Task item: Whatever appears in the listing must be reproduced exactly.

Exercise data:
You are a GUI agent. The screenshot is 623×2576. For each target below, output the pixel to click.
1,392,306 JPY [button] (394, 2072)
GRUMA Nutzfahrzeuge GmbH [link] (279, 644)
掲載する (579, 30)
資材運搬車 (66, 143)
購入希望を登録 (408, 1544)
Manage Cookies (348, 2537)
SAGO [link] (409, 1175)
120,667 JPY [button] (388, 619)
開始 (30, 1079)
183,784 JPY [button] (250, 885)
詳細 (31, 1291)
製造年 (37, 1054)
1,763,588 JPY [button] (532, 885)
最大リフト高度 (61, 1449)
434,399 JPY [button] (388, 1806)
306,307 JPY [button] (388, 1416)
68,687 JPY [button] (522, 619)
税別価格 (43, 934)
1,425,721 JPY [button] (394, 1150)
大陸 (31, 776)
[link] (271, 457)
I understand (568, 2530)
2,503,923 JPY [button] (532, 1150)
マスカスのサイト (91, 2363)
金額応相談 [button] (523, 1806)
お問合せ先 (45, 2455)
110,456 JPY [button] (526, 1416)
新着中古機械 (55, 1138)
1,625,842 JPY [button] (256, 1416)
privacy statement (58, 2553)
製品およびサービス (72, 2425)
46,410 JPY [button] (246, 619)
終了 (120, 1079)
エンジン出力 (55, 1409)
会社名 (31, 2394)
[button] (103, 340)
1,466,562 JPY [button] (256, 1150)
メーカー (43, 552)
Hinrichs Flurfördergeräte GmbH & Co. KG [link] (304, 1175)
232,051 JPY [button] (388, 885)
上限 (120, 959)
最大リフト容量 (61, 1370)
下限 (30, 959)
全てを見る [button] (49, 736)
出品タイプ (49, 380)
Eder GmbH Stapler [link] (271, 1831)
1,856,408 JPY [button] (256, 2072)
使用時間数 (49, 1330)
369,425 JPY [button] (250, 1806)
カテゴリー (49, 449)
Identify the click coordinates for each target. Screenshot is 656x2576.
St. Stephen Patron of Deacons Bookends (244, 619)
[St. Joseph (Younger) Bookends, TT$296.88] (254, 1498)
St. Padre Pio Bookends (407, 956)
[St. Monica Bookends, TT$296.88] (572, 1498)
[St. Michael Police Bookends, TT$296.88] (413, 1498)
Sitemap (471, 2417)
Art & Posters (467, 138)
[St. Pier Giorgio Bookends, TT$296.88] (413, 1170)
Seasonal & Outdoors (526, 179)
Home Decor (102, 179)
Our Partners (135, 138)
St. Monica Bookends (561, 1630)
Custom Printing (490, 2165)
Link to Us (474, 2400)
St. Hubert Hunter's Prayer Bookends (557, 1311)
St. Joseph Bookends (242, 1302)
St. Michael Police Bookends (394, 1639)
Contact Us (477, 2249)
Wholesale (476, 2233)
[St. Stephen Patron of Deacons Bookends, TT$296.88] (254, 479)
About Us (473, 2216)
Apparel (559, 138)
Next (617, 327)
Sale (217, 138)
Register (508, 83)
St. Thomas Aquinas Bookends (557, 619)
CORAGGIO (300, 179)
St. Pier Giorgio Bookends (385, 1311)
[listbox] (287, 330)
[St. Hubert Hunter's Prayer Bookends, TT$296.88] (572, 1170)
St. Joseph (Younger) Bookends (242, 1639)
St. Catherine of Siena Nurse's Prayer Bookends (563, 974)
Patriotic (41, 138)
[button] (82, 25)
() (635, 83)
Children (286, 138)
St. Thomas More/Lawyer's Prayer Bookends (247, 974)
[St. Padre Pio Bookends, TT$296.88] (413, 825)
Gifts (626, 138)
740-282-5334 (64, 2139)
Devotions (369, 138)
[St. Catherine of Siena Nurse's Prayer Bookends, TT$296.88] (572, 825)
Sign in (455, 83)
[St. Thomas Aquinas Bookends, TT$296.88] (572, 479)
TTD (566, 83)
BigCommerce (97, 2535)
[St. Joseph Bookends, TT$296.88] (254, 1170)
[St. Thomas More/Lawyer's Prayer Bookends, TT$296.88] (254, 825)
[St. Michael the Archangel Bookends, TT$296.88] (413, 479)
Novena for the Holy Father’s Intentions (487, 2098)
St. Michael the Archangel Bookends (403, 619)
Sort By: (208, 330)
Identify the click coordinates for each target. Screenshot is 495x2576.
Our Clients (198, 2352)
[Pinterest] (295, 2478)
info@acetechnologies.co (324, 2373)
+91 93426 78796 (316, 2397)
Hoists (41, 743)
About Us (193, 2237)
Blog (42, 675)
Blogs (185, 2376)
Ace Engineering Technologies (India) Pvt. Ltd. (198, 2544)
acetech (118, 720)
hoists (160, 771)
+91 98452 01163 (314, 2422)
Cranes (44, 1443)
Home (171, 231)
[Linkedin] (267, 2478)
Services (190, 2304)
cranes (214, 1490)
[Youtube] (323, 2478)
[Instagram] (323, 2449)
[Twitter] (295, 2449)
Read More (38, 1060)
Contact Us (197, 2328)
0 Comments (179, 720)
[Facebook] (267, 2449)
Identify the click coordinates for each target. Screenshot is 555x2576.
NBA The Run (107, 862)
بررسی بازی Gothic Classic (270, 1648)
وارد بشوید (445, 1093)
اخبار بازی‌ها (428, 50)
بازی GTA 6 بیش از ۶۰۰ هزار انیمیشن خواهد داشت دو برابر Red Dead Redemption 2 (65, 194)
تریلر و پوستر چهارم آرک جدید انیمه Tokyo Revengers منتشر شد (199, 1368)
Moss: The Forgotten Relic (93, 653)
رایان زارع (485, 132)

Exercise answer:
You are a GUI agent. The screenshot is 623×2576. For each target below, output the pixel to click.
1,392,306 JPY [button] (394, 2072)
GRUMA Nutzfahrzeuge GmbH [link] (279, 644)
掲載する (579, 30)
資材運搬車 (66, 143)
購入希望を登録 (408, 1544)
Manage Cookies (348, 2537)
SAGO [link] (409, 1175)
120,667 JPY [button] (388, 619)
開始 (30, 1079)
183,784 JPY [button] (250, 885)
詳細 (31, 1291)
製造年 (37, 1054)
1,763,588 JPY [button] (532, 885)
最大リフト高度 (61, 1449)
434,399 JPY [button] (388, 1806)
306,307 JPY [button] (388, 1416)
68,687 JPY [button] (522, 619)
税別価格 (43, 934)
1,425,721 JPY [button] (394, 1150)
大陸 (31, 776)
[link] (271, 457)
I understand (568, 2530)
2,503,923 JPY [button] (532, 1150)
マスカスのサイト (91, 2363)
金額応相談 [button] (523, 1806)
お問合せ先 (45, 2455)
110,456 JPY [button] (526, 1416)
新着中古機械 (55, 1138)
1,625,842 JPY [button] (256, 1416)
privacy statement (58, 2553)
製品およびサービス (72, 2425)
46,410 JPY [button] (246, 619)
終了 (120, 1079)
エンジン出力 (55, 1409)
会社名 (31, 2394)
[button] (103, 340)
1,466,562 JPY [button] (256, 1150)
メーカー (43, 552)
Hinrichs Flurfördergeräte GmbH & Co. KG [link] (304, 1175)
232,051 JPY [button] (388, 885)
上限 (120, 959)
最大リフト容量 (61, 1370)
下限 (30, 959)
全てを見る [button] (49, 736)
出品タイプ (49, 380)
Eder GmbH Stapler [link] (271, 1831)
1,856,408 JPY [button] (256, 2072)
使用時間数 (49, 1330)
369,425 JPY [button] (250, 1806)
カテゴリー (49, 449)
Identify the click coordinates for each target. Screenshot is 656x2576.
St. Stephen Patron of Deacons Bookends (244, 619)
[St. Joseph (Younger) Bookends, TT$296.88] (254, 1498)
St. Padre Pio Bookends (407, 956)
[St. Monica Bookends, TT$296.88] (572, 1498)
[St. Michael Police Bookends, TT$296.88] (413, 1498)
Sitemap (471, 2417)
Art & Posters (467, 138)
[St. Pier Giorgio Bookends, TT$296.88] (413, 1170)
Seasonal & Outdoors (526, 179)
Home Decor (102, 179)
Our Partners (135, 138)
St. Monica Bookends (561, 1630)
Custom Printing (490, 2165)
Link to Us (474, 2400)
St. Hubert Hunter's Prayer Bookends (557, 1311)
St. Joseph Bookends (242, 1302)
St. Michael Police Bookends (394, 1639)
Contact Us (477, 2249)
Wholesale (476, 2233)
[St. Stephen Patron of Deacons Bookends, TT$296.88] (254, 479)
About Us (473, 2216)
Apparel (559, 138)
Next (617, 327)
Sale (217, 138)
Register (508, 83)
St. Thomas Aquinas Bookends (557, 619)
CORAGGIO (300, 179)
St. Pier Giorgio Bookends (385, 1311)
[listbox] (287, 330)
[St. Hubert Hunter's Prayer Bookends, TT$296.88] (572, 1170)
St. Joseph (Younger) Bookends (242, 1639)
St. Catherine of Siena Nurse's Prayer Bookends (563, 974)
Patriotic (41, 138)
[button] (82, 25)
() (635, 83)
Children (286, 138)
St. Thomas More/Lawyer's Prayer Bookends (247, 974)
[St. Padre Pio Bookends, TT$296.88] (413, 825)
Gifts (626, 138)
740-282-5334 (64, 2139)
Devotions (369, 138)
[St. Catherine of Siena Nurse's Prayer Bookends, TT$296.88] (572, 825)
Sign in (455, 83)
[St. Thomas Aquinas Bookends, TT$296.88] (572, 479)
TTD (566, 83)
BigCommerce (97, 2535)
[St. Joseph Bookends, TT$296.88] (254, 1170)
[St. Thomas More/Lawyer's Prayer Bookends, TT$296.88] (254, 825)
[St. Michael the Archangel Bookends, TT$296.88] (413, 479)
Novena for the Holy Father’s Intentions (487, 2098)
St. Michael the Archangel Bookends (403, 619)
Sort By: (208, 330)
Identify the click coordinates for each target. Screenshot is 495x2576.
Our Clients (198, 2352)
[Pinterest] (295, 2478)
info@acetechnologies.co (324, 2373)
+91 93426 78796 (316, 2397)
Hoists (41, 743)
About Us (193, 2237)
Blog (42, 675)
Blogs (185, 2376)
Ace Engineering Technologies (India) Pvt. Ltd. (198, 2544)
acetech (118, 720)
hoists (160, 771)
+91 98452 01163 (314, 2422)
Cranes (44, 1443)
Home (171, 231)
[Linkedin] (267, 2478)
Services (190, 2304)
cranes (214, 1490)
[Youtube] (323, 2478)
[Instagram] (323, 2449)
[Twitter] (295, 2449)
Read More (38, 1060)
Contact Us (197, 2328)
0 Comments (179, 720)
[Facebook] (267, 2449)
Identify the click coordinates for each target. Screenshot is 555x2576.
NBA The Run (107, 862)
بررسی بازی Gothic Classic (270, 1648)
وارد بشوید (445, 1093)
اخبار بازی‌ها (428, 50)
بازی GTA 6 بیش از ۶۰۰ هزار انیمیشن خواهد داشت دو برابر Red Dead Redemption 2 (65, 194)
تریلر و پوستر چهارم آرک جدید انیمه Tokyo Revengers منتشر شد (199, 1368)
Moss: The Forgotten Relic (93, 653)
رایان زارع (485, 132)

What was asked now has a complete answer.